Fortschritte erkennen die Studienmacher auch bei der Transparenz der Solvency-II-Berichte. Diese sei auf einem vergleichsweise hohem Niveau. „Das ist sehr erfreulich, die Versicherungsgesellschaften haben hier ihre Hausaufgaben gemacht“, sagt Versicherungsmathematiker Axel Kleinlein. Aber es gebe auch negative Entwicklungen, besonders bei den großen Versicherern. Dort habe die Transparenz an der einen oder anderen Stelle abgenommen. Als Beispiel wird die Allianz Leben genannt, ohne dass konkrete Gründe für die geringere Transparenz angeführt werden. Aber unter anderem wird moniert, dass der Versicherer keine ESG-Risiken ausweise: stark vereinfacht Risiken, die aus Investments in umweltschädliche oder sozial fragwürdige Branchen und Unternehmen entstehen. Hier hatte zum Beispiel die NGO Urgewald das Engagement der Münchener in der Kohleindustrie bemängelt.

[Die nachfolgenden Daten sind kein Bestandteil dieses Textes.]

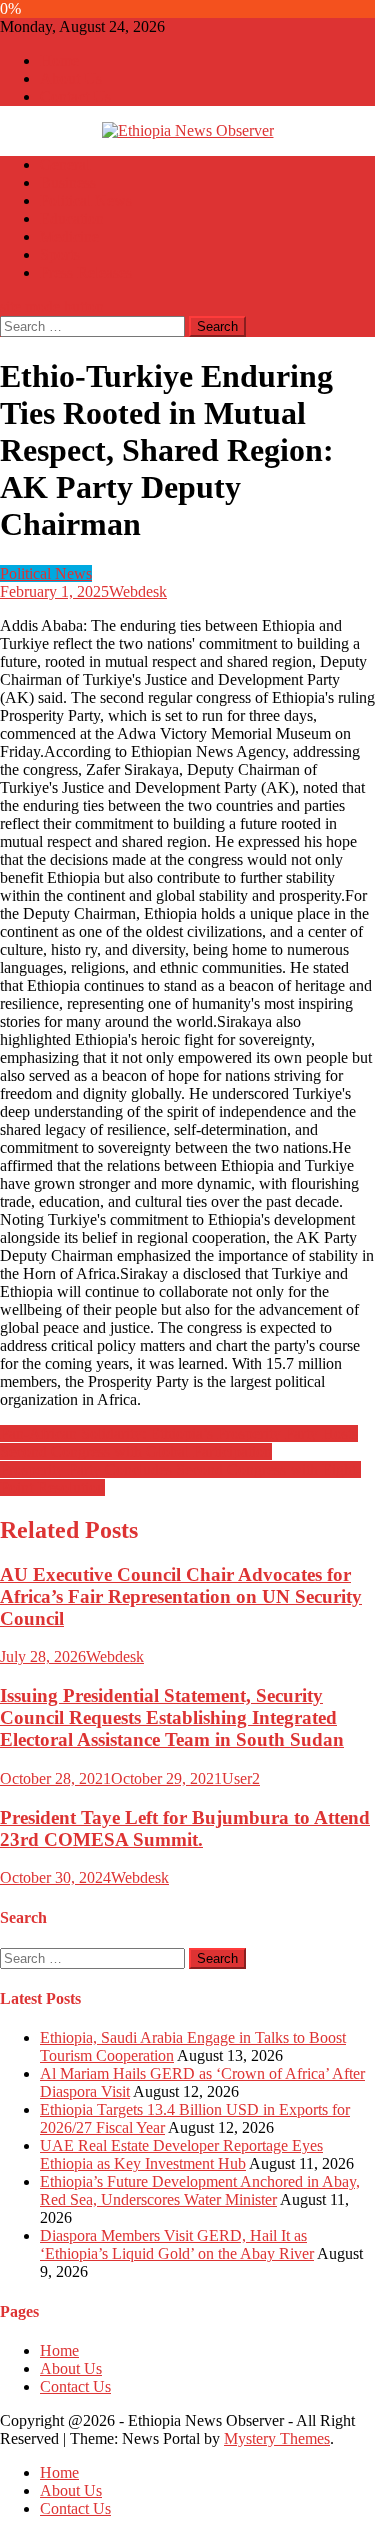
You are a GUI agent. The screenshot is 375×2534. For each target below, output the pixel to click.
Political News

Insgesamt würden 32 Versicherer darauf verzichten, ihre Nachhaltigkeitsrisiken auszuweisen, bemängeln die Studienautoren. „Nachhaltigkeit ist nicht nur ein Thema für die CSR-Berichterstattung, sondern auch für die Solvenzeinschätzung. Das scheint noch nicht bei allen Gesellschaften angekommen zu sein“, sagt Dr. Carsten Zielke, Geschäftsführer der Zielke Research Consult GmbH. Anders formuliert: Nicht nur mit Blick auf die Unternehmens-Verantwortung ist die Frage relevant, ob Versicherer nachhaltig und ökologisch investieren. Das betrifft auch ihre Finanzstabilität. Werden zum Beispiel bestimmte Techniken in der EU verboten oder stark eingeschränkt, kann sich für die Versicherer ein Investment an dieser Stelle als finanzielles Risiko entpuppen - und Abschreibungen erforderlich machen.
Run-off-Dienstleister tendenziell schwach
Darüber hinaus haben BdV und Zielke darauf geschaut, wie Run-off-Versicherer dastehen. Versicherer also, die kein Neugeschäft zeichnen, sondern sich darauf spezialisiert haben, laufende Verträge nur noch abzuwickeln. Das Urteil fällt eher negativ aus. Von elf getesteten Unternehmen hätten 7 Anbieter Solvenzprobleme, weil sie Kundengelder abschöpfen müssen, um ausreichend stabil zu sein. Vier Run-off-Gesellschaften weisen zudem eine Verlusterwartung aus. „Damit ist das Run-Off-Branchensegment im Marktvergleich sehr schwach. Die Unterschiede zwischen den Unternehmen sind aber sehr groß!“, schreiben die Analysten.
Auswirkungen durch die jetzt wieder steigenden Zinsen werden sich hingegen erst in vielen Jahren als Überschussbeteiligung bei den Kundinnen und Kunden bemerkbar machen. Kurzfristig hilft es aber den Solvenzquoten, sagt Kleinlein. Erneut erhebt er den Vorwurf des „legalen Betrugs“ in Richtung der Lebensversicherer.
„Die deutsche Lebensversicherung ist zu unflexibel, um auf sich ändernde Zinsen reagieren zu können, das haben die letzten Jahre einmal mehr gezeigt“, sagt Kleinlein. Besonders die Unternehmen, die viel in Staatsanleihen investiert haben, würden durch die deutschen Anforderungen nach HGB Schwierigkeiten bekommen – sie kommen in der Regel zwar besser durch Zeiten niedriger Zinsen, könnten aber bei steigenden Zinsen dennoch nur geringe Überschüsse geben. Der Anteil des Investments in Staatsanleihen sei gegenüber dem Vorjahr in etwa stabil geblieben. Die Studie sowie dazugehörige Tabellen zu den einzelnen Anbietern können auf der Webseite des BdV eingesehen werden.